_Exercise aim_
Show all lines containing "message" from the data below.

** Data extracts follows **

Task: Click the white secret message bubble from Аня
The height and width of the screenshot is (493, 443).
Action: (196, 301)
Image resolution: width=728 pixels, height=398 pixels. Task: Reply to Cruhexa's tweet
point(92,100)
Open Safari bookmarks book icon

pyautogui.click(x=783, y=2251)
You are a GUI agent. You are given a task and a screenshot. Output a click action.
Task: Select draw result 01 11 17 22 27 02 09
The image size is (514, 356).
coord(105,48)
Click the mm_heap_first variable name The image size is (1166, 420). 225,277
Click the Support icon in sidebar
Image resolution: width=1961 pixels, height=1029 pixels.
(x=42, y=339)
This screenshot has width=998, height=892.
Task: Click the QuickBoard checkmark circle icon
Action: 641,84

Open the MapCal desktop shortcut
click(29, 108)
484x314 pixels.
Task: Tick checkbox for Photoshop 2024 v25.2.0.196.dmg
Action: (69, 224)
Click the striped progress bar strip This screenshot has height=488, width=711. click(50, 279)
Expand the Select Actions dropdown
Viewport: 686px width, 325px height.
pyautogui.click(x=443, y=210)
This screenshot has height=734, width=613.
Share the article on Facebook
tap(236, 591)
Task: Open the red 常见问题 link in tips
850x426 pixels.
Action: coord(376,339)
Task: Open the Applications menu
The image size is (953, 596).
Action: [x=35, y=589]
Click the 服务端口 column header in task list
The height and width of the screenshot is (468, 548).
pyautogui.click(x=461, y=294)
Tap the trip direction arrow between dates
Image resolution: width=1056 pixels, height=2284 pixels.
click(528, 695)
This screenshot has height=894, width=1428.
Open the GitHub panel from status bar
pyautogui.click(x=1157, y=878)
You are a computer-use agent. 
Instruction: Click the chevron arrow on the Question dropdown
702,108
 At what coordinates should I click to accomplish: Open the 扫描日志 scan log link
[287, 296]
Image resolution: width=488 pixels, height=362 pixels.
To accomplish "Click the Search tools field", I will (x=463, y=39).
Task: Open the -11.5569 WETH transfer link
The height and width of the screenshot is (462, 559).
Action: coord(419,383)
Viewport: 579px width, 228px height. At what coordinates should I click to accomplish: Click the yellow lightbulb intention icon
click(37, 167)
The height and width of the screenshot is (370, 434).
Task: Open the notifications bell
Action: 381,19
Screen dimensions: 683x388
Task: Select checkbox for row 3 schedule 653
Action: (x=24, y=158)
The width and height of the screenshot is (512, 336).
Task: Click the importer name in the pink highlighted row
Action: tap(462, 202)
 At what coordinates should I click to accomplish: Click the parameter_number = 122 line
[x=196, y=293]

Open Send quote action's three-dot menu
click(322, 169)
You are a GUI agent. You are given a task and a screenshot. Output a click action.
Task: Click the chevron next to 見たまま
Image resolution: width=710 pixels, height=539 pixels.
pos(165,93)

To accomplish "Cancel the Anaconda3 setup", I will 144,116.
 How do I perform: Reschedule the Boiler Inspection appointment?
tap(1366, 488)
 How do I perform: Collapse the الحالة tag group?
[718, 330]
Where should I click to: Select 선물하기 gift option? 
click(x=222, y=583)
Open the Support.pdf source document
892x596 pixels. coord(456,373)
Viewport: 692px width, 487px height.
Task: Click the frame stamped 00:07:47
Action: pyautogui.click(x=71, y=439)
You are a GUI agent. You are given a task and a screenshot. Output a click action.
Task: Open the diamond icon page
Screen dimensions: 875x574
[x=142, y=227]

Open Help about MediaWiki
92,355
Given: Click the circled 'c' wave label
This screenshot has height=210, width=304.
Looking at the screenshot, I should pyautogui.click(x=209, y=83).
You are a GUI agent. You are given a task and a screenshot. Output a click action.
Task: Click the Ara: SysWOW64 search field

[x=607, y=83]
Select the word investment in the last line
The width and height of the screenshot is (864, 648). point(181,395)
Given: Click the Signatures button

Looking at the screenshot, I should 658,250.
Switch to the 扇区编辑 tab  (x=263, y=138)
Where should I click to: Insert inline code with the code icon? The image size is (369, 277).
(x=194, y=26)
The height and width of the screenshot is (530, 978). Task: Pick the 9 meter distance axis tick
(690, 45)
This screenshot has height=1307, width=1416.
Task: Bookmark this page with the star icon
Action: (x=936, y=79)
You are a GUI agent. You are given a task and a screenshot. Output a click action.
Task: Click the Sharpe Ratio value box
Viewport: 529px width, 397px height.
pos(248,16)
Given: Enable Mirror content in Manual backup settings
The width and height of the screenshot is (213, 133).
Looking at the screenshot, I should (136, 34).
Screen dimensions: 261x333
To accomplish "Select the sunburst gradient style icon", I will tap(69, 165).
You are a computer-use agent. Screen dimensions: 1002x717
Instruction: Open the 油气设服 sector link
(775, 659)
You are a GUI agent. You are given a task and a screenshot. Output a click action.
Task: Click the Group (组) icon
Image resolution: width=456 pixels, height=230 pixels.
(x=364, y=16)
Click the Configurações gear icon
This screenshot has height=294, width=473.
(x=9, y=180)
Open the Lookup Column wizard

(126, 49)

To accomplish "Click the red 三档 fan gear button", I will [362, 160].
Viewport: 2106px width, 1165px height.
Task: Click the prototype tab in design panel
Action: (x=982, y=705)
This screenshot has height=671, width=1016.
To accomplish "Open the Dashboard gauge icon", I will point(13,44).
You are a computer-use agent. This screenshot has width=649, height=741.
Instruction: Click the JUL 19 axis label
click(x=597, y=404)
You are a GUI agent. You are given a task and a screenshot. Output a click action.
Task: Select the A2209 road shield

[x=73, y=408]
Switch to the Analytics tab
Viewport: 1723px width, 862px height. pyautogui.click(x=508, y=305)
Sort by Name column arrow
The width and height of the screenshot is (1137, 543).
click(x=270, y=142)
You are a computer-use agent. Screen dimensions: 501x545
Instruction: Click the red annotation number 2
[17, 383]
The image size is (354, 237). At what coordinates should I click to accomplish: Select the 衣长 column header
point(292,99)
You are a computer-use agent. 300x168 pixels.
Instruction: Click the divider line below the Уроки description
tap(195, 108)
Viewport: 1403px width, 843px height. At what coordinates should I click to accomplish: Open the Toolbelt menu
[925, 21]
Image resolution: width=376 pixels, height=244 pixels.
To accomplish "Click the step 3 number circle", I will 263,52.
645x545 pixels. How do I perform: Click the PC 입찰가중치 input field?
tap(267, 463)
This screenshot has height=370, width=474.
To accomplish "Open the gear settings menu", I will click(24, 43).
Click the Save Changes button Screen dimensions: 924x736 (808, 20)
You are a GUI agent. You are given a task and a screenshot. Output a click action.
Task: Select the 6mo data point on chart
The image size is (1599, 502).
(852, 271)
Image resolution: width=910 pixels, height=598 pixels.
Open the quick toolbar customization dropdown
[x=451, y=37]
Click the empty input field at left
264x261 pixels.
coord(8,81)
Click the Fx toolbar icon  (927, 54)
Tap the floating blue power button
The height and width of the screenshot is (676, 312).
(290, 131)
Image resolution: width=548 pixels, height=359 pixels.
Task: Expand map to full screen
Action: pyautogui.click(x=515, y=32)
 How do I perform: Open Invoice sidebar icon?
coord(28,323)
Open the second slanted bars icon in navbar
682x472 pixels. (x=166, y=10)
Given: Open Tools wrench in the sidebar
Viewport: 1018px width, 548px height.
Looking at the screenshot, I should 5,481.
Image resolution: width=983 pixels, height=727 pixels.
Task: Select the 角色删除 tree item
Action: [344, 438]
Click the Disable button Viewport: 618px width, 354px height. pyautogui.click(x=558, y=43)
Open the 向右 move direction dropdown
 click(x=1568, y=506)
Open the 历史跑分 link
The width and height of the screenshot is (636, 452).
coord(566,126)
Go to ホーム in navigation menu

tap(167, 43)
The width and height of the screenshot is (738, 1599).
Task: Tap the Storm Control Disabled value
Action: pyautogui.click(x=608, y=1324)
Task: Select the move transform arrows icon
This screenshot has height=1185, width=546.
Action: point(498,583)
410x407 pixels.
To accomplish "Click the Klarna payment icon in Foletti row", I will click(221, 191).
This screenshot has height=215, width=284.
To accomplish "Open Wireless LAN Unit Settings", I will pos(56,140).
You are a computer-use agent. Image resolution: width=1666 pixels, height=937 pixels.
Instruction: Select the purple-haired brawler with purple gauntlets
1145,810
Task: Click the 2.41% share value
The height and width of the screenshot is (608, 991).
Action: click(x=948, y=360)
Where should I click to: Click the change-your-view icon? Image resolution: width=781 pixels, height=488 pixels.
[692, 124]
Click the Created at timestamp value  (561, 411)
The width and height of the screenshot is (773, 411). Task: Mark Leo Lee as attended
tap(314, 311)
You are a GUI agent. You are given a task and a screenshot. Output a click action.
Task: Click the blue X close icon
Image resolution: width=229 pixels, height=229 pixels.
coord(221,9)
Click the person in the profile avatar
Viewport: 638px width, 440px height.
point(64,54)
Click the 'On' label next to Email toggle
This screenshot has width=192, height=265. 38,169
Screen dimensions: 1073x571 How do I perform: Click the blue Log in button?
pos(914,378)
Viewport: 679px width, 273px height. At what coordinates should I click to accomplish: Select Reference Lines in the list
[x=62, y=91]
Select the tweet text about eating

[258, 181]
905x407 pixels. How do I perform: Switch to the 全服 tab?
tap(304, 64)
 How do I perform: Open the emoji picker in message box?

** End of Data extracts **

_Written solution_
Task: Click the white secret message bubble from Аня
 How do I perform: Open the emoji picker in message box?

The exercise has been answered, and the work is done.